**Items listed in a dataset**

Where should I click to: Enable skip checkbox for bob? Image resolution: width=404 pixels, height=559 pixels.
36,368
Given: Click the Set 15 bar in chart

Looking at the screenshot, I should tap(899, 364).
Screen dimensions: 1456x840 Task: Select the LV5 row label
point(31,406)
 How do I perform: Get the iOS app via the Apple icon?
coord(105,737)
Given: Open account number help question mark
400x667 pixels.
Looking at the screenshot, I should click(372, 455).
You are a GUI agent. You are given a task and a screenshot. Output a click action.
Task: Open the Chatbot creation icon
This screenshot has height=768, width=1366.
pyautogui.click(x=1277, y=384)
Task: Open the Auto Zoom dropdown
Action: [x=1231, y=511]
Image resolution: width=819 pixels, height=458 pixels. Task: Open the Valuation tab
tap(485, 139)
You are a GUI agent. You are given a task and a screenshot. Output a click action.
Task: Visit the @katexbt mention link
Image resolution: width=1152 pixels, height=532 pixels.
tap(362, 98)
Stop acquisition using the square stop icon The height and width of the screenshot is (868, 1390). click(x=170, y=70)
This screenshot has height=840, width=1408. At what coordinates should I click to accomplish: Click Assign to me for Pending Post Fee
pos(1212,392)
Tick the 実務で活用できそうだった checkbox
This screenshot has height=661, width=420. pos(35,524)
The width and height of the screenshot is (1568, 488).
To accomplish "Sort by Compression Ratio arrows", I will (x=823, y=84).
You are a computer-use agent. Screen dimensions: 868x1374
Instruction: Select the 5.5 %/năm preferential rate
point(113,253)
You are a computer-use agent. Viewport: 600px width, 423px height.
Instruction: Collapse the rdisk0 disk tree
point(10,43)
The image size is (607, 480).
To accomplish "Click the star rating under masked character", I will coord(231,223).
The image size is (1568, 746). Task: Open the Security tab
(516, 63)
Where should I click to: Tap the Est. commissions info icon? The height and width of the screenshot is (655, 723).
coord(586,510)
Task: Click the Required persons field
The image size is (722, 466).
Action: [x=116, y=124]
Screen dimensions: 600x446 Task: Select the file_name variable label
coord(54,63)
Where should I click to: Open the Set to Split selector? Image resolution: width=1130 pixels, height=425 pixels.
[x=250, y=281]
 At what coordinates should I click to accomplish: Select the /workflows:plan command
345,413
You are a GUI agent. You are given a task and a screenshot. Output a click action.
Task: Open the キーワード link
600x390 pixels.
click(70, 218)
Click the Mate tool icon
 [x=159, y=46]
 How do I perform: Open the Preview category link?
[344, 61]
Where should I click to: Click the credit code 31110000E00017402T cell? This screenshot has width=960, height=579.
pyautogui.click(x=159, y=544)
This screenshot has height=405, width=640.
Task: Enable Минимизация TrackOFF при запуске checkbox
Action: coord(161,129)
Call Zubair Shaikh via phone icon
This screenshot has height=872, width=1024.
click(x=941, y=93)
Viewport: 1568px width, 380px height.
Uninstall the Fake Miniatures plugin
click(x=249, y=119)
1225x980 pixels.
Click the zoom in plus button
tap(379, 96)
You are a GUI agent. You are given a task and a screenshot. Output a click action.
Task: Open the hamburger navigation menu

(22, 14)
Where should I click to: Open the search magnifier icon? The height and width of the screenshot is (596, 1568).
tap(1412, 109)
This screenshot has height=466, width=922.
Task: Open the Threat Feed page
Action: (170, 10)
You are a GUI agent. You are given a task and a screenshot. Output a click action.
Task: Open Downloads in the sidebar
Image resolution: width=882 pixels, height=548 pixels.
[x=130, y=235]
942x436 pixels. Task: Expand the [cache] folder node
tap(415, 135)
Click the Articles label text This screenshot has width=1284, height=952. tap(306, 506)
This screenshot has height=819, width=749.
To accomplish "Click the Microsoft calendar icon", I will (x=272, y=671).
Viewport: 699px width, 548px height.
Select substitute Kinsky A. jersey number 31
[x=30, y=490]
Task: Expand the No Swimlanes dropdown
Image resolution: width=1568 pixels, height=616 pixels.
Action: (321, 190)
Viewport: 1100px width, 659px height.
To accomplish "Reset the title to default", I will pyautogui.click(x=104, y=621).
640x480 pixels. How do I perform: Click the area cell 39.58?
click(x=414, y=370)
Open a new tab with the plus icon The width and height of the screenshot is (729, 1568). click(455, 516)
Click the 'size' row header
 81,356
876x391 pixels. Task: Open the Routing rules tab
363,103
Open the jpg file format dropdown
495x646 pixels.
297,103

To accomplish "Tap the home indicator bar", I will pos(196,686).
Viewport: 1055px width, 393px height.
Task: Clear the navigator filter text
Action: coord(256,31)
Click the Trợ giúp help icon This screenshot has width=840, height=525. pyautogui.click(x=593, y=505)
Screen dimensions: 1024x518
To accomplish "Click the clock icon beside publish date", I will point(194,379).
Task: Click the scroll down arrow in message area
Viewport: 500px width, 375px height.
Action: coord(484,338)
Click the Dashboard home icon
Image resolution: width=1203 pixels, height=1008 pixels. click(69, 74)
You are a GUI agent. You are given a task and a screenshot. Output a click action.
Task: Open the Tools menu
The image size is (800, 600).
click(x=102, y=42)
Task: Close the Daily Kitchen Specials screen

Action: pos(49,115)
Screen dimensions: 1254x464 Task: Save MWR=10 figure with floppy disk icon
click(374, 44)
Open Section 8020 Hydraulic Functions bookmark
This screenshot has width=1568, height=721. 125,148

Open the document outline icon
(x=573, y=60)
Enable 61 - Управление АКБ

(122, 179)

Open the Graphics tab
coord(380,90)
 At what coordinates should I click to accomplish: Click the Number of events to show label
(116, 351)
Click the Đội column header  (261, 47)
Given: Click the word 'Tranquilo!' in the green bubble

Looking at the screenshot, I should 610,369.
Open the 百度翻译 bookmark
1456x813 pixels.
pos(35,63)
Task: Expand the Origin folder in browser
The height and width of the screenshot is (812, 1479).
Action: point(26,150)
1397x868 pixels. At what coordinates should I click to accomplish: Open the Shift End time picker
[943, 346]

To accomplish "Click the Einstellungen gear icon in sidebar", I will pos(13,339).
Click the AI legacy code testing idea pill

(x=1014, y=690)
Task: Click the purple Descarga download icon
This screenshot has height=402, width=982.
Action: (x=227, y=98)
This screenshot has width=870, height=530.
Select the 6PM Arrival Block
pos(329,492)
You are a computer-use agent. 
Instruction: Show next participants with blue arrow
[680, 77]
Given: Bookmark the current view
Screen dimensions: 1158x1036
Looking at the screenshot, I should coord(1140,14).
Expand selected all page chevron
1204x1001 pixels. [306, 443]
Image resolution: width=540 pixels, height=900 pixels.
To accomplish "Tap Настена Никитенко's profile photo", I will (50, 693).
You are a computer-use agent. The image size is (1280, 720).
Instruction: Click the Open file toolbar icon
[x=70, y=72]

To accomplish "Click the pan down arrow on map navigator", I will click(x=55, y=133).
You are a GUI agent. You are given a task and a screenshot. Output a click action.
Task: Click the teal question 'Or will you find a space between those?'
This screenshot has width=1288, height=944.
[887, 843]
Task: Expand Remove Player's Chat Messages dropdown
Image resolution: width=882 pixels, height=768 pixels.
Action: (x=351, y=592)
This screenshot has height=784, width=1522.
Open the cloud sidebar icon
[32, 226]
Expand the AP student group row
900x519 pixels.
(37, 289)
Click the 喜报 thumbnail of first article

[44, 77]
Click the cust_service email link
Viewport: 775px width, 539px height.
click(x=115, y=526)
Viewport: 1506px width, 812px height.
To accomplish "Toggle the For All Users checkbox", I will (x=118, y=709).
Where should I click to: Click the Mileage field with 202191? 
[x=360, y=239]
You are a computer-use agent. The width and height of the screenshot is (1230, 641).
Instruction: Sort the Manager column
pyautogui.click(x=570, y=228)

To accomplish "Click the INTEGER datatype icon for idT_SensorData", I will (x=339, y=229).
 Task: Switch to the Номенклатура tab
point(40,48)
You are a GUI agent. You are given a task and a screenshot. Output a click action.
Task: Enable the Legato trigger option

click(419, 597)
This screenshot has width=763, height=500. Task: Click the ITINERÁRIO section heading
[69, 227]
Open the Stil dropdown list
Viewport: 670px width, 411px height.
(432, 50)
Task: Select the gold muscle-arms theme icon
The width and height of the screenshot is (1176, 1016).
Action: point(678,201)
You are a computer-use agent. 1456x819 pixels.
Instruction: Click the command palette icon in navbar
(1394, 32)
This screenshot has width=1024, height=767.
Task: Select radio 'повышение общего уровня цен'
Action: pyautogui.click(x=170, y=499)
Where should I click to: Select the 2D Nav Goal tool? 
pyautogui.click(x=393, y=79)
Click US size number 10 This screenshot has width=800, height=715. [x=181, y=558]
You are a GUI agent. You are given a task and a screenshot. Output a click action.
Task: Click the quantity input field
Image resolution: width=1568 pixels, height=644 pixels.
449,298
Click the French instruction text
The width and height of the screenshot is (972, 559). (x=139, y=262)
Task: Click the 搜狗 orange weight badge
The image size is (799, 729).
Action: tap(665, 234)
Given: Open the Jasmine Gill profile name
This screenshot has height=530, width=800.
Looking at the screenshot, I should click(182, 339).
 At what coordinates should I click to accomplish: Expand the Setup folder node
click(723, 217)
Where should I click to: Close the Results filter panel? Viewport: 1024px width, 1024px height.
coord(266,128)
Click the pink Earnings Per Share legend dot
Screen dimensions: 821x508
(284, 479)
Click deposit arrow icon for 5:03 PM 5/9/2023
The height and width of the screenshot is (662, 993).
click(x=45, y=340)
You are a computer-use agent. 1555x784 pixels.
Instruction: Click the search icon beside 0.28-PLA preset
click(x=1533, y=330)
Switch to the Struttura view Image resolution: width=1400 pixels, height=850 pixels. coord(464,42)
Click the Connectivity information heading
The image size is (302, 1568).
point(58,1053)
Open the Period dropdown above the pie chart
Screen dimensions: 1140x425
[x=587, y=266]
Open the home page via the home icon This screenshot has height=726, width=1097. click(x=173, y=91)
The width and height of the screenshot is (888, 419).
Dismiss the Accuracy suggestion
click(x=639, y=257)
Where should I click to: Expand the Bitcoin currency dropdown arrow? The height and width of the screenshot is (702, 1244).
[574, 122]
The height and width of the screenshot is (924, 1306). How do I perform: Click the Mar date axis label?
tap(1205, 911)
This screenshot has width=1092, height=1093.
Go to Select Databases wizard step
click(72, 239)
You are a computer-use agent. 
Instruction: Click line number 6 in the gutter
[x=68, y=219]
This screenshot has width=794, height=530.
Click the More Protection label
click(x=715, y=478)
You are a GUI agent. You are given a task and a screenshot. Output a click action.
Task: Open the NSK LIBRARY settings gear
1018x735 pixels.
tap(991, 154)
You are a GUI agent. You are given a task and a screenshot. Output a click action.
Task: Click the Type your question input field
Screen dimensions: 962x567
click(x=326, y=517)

**Instructions for the task**
Transcribe the records word for word, beginning at the line that contains "Given: Open the Jasmine Gill profile name" and stopping after the line that contains "click(x=1533, y=330)".

**Task answer**
Given: Open the Jasmine Gill profile name
This screenshot has height=530, width=800.
Looking at the screenshot, I should click(182, 339).
 At what coordinates should I click to accomplish: Expand the Setup folder node
click(723, 217)
Where should I click to: Close the Results filter panel? Viewport: 1024px width, 1024px height.
coord(266,128)
Click the pink Earnings Per Share legend dot
Screen dimensions: 821x508
(284, 479)
Click deposit arrow icon for 5:03 PM 5/9/2023
The height and width of the screenshot is (662, 993).
click(x=45, y=340)
You are a computer-use agent. 1555x784 pixels.
Instruction: Click the search icon beside 0.28-PLA preset
click(x=1533, y=330)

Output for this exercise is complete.